Tout au long de mon parcours scientifique, j’ai passé en revue les résultats des expériences de la journée dans mon esprit juste avant de m’endormir – toujours verbalement et sous forme d’histoires. Je n’ai jamais pu voir, sentir, entendre ou ressentir aucun de ces détails dans mon esprit. Je crois que ce rituel du coucher, qui a commencé dès l’enfance, m’a permis de me souvenir et de réciter presque tout dans les moindres détails lorsque c’était nécessaire et a contribué de manière significative à mon succès en tant que scientifique.
Le jour où j’ai découvert l’aphantasie : une nouvelle compréhension de moi-même
“Maintenant, ramenez doucement l’énergie dans votre corps et, lorsque vous êtes prêt, ouvrez lentement les yeux”, récite le professeur de méditation d’une voix apaisante. La méditation guidée est terminée et je me rends compte que j’ai dérivé vers mes propres souvenirs et réflexions.
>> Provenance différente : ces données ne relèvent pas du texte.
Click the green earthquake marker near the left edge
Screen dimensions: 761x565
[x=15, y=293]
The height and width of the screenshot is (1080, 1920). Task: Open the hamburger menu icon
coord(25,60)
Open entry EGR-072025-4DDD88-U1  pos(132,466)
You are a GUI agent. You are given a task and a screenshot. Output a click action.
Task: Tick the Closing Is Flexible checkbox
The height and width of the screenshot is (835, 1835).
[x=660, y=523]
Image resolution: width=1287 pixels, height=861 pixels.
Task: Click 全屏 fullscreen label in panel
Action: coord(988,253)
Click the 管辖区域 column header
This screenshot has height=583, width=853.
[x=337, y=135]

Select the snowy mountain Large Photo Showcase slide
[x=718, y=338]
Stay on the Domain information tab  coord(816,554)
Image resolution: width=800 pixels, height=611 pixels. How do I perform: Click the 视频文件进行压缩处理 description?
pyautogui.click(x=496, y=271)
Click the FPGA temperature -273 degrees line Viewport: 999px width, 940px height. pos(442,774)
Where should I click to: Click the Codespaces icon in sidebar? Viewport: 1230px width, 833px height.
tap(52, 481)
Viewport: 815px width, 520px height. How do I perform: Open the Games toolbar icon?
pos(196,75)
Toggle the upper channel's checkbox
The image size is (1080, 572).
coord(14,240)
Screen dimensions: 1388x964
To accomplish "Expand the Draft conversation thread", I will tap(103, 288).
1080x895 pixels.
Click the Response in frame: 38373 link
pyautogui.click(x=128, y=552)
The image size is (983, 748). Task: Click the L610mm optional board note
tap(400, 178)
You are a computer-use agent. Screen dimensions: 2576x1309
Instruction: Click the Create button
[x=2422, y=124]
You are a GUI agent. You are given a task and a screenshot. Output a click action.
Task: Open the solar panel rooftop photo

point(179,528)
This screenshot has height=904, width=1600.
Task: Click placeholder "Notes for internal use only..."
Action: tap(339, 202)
Je sais maintenant, sans l’ombre d’un doute, que ce voyage intérieur a été extrêmement instructif.
Lorsque le cours s’est terminé et que j’ai pu accéder à mon ordinateur portable, j’ai immédiatement effectué une recherche simple et rapide en ligne. Et voilà, une définition de l’aphantasie. Je suis soulagée et reconnaissante, car je réalise que ce que je considérais comme un défaut est en fait un cadeau. Je me souris secrètement à moi-même, je lève la tête vers le ciel et je dis un “merci” silencieux.